Polonius          Ay, fashion you may call it. Go to, go to. 

Ophelia           And hath given countenance13 to his speech, my lord, 
                        With almost all the holy vows of heaven. 

Polonius          Ay, springes14 to catch woodcocks!15 I do know, 
                        When the blood burns, how prodigal the soul 
                        Lends the tongue vows. These blazes, daughter, 
                        Giving more light than heat, extinct in both, 
                        Even in their promise as it is a-making, 
                        You must not take for fire. 

Polonius now gives his reason why Ophelia should be wary of Hamlet. It directly contradicts the reason Laertes gives: 

Polonius          For Lord Hamlet, 
                        Believe so much in him that he is young, 
                        And with a larger tether may he walk 
                        Than may be given you. 

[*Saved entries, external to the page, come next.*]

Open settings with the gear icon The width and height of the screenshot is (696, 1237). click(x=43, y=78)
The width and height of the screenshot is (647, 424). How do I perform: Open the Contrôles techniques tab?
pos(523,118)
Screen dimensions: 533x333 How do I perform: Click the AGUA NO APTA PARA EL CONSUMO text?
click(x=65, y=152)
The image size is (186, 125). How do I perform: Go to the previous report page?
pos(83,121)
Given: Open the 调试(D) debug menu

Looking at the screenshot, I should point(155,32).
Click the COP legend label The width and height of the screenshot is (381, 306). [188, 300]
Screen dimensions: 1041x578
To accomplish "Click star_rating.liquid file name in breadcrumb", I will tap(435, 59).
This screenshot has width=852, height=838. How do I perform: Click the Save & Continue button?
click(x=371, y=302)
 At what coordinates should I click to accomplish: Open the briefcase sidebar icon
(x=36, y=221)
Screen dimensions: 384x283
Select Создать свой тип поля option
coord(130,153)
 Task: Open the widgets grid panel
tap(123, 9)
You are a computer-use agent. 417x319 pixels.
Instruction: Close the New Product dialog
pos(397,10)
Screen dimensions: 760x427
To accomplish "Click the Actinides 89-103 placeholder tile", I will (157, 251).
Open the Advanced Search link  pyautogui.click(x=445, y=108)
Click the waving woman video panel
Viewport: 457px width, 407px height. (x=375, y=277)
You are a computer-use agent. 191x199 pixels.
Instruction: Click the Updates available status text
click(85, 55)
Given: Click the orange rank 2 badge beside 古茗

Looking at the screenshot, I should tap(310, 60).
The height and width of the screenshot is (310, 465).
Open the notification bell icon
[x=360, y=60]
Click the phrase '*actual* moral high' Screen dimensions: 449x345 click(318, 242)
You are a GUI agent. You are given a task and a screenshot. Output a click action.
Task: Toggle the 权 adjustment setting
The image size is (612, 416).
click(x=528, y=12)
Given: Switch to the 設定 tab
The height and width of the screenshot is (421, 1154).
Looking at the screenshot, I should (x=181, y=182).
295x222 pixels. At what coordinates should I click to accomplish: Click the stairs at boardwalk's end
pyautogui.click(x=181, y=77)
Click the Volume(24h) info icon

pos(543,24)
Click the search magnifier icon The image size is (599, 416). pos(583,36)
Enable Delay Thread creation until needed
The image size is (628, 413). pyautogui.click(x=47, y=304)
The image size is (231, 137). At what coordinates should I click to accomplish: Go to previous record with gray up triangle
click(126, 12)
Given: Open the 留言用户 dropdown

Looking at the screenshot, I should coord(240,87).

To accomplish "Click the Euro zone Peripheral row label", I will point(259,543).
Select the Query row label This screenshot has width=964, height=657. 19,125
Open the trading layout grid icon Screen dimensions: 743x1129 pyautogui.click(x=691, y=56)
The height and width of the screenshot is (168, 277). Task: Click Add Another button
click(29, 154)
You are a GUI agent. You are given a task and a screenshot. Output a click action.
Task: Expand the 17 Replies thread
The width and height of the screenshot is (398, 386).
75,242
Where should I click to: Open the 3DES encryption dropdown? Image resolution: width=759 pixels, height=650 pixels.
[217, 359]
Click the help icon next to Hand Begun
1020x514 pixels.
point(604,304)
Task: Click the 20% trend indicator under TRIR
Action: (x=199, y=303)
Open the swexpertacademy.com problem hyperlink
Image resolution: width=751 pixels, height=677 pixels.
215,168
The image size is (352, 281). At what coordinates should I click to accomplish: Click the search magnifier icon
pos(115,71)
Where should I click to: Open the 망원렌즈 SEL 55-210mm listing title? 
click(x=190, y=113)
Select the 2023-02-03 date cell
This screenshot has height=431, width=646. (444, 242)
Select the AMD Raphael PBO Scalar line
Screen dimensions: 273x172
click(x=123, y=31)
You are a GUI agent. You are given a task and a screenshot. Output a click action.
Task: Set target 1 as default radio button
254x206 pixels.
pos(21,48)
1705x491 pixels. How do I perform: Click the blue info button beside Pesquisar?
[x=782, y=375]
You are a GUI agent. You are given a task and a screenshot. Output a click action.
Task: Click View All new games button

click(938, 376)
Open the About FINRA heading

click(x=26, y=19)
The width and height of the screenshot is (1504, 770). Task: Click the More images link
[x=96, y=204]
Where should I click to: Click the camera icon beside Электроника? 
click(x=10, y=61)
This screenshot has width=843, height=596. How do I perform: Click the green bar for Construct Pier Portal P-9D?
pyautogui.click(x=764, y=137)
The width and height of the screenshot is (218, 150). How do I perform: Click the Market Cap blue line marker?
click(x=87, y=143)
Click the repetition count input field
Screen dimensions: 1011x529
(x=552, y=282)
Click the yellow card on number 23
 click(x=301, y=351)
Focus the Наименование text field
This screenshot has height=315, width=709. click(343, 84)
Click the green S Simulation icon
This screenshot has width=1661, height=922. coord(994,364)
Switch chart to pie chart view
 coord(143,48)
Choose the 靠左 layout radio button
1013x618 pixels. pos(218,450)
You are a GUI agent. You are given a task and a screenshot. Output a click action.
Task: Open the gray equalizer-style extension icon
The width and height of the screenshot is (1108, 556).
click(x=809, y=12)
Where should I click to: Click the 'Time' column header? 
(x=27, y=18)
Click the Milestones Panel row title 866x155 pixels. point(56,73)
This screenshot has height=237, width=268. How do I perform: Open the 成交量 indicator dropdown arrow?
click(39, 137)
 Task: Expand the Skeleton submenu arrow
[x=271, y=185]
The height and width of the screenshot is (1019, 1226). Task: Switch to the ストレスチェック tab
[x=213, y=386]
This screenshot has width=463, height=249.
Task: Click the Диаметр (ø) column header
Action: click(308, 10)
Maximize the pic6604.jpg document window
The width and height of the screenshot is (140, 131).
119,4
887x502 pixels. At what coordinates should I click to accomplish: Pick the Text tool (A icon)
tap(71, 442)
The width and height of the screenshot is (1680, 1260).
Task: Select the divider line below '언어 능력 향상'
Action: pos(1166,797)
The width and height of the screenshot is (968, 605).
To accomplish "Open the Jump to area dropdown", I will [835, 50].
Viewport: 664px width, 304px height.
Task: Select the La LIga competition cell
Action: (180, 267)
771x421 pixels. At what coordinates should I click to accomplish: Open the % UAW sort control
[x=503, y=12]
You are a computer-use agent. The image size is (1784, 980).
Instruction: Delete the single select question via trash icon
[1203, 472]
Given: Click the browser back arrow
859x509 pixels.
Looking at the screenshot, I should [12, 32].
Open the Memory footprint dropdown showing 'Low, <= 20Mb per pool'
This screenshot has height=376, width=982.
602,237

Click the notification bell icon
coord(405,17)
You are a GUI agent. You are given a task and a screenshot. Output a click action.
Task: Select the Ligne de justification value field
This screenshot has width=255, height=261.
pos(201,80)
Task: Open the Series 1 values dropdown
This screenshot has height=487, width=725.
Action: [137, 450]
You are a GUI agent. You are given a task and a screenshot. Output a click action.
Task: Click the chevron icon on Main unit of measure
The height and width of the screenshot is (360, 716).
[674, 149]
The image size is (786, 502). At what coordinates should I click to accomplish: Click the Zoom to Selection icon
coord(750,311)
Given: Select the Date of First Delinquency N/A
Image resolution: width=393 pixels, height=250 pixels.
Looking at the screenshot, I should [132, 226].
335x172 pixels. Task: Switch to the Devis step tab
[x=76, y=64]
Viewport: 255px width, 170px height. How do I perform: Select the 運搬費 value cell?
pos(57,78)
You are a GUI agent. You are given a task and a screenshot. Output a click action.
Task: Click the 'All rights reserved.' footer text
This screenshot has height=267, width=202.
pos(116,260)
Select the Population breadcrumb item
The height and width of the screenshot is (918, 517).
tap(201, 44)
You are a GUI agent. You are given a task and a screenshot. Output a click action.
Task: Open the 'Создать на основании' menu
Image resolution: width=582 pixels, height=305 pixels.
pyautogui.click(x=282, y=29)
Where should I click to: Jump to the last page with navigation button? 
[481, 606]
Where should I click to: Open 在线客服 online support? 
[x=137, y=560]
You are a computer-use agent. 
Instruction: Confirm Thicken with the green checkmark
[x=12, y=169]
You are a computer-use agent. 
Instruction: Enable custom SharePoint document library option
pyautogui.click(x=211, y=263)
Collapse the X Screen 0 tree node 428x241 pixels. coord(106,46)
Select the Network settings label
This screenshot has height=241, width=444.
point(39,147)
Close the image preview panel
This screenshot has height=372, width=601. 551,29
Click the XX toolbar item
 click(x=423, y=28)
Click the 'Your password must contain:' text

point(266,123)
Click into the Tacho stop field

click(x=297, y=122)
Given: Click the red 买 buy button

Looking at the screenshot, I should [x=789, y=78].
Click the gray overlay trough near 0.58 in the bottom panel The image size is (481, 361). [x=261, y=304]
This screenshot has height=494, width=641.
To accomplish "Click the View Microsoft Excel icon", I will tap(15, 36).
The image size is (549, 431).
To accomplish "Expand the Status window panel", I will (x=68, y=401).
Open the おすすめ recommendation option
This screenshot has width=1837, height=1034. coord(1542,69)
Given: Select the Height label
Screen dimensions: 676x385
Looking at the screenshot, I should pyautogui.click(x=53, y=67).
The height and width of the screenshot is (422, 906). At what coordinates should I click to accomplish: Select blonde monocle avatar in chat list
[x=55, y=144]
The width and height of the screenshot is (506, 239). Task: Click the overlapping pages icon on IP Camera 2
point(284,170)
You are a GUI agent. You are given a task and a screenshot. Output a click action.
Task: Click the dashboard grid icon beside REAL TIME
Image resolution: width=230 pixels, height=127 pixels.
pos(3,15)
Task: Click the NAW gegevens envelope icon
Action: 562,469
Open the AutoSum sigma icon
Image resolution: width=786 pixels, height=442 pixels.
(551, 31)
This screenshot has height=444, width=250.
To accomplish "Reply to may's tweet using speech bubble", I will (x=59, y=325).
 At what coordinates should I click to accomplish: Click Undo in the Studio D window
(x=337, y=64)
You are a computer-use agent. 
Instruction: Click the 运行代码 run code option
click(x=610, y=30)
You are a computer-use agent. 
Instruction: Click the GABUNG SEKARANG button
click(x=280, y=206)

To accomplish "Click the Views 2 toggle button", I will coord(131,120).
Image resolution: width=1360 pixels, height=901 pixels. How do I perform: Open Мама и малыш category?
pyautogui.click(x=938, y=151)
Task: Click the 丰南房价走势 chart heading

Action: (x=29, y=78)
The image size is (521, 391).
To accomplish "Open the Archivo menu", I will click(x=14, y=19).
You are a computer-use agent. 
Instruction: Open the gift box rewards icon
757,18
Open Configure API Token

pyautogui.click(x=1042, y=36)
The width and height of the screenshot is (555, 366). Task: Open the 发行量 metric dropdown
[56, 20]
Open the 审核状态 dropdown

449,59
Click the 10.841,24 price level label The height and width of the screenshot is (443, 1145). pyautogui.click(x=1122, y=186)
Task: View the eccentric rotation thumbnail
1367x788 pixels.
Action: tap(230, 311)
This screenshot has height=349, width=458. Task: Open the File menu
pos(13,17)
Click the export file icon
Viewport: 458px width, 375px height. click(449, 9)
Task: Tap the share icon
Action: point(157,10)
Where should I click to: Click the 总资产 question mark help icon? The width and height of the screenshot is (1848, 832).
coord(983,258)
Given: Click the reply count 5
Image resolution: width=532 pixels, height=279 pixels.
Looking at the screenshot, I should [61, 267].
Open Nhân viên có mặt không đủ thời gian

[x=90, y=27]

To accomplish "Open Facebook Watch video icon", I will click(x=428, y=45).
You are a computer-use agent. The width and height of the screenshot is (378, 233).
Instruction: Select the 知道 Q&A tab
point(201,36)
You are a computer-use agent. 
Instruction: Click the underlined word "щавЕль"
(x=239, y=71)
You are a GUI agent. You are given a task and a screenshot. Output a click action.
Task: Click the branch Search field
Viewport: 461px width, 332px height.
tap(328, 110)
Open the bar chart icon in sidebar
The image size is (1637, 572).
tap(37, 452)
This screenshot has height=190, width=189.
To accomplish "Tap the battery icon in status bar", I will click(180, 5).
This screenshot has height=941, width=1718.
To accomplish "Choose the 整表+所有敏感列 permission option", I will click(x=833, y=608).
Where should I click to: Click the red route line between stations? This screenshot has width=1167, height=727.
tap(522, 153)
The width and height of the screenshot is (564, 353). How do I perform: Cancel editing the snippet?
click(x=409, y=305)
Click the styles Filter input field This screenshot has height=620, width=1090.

While Laertes feels that Hamlet, being the heir to the throne, will be constrained in his actions, Polonius says exactly the opposite. Nonetheless they both advise Ophelia against him, and Polonius goes further with a command to his daughter: 

Polonius          I would not, in plain terms, from this time forth 
                        Have you so slander16 any moment leisure 
                        As to give words or talk with the Lord Hamlet. 
                        Look to’t, I charge you. Come your ways. 

Ophelia           I shall obey, my lord. 

In such meek fashion, with these simple words, Ophelia cuts perhaps the only lifeline left to the already distraught Hamlet and abandons him to his fate. The pain her betrayal causes is almost tangible. 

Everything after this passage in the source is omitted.